» Directions: Please return each entry that follows exactly as given, but without pictures.

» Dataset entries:
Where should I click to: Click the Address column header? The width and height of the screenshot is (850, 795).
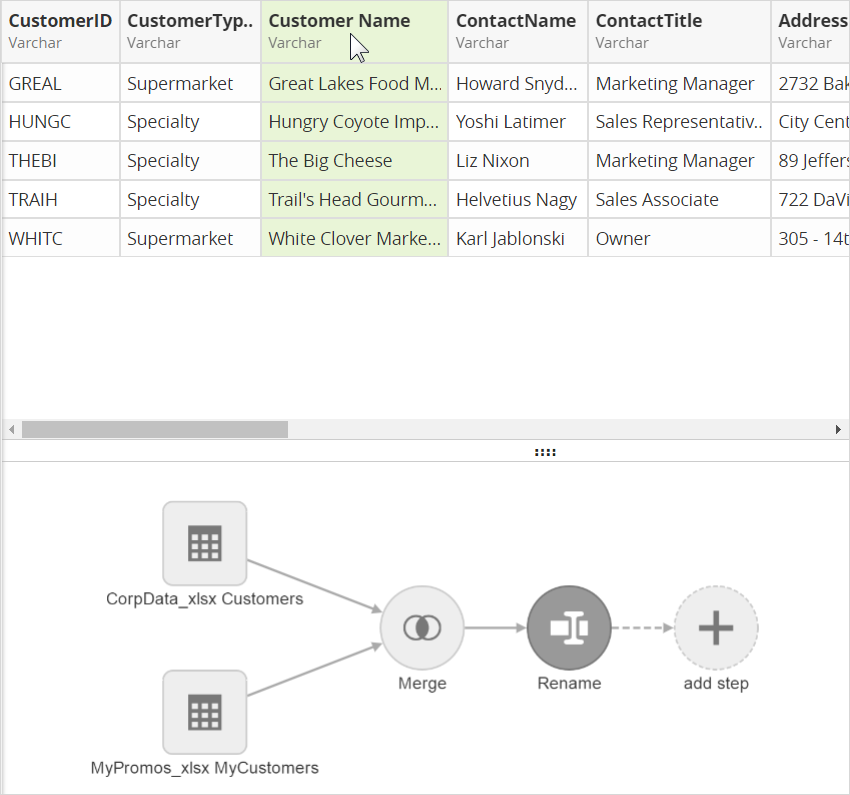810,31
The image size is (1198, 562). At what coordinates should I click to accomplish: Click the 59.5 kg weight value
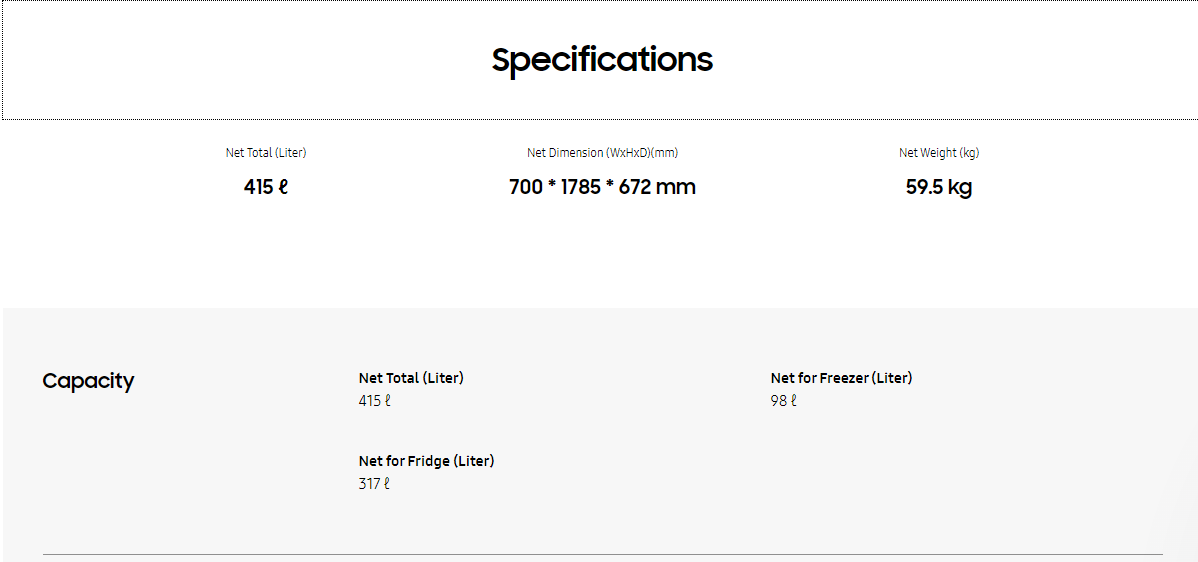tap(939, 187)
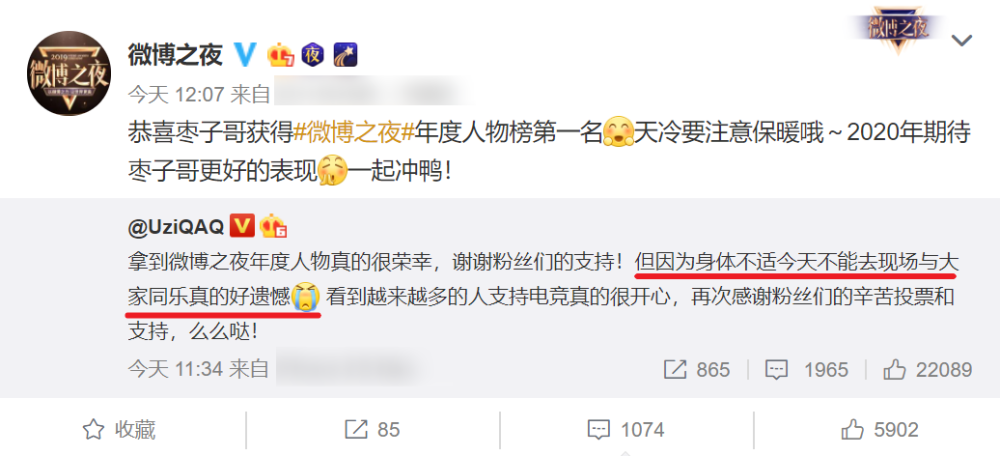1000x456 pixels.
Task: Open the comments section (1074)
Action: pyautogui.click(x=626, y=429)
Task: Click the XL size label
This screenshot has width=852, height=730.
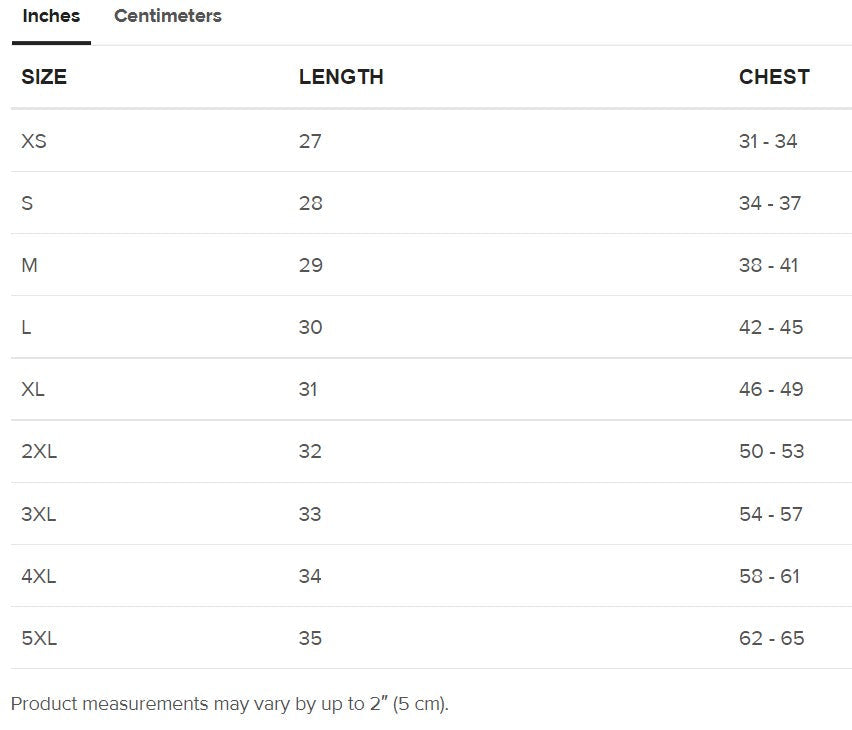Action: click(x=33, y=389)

» Answer to the exercise:
Where should I click to: Click the Address column header? The width and height of the screenshot is (850, 795).
810,31
The image size is (1198, 562). At what coordinates should I click to accomplish: Click the 59.5 kg weight value
tap(939, 187)
1000x456 pixels.
Task: Open the comments section (1074)
Action: pyautogui.click(x=626, y=429)
Task: Click the XL size label
This screenshot has width=852, height=730.
Action: click(x=33, y=389)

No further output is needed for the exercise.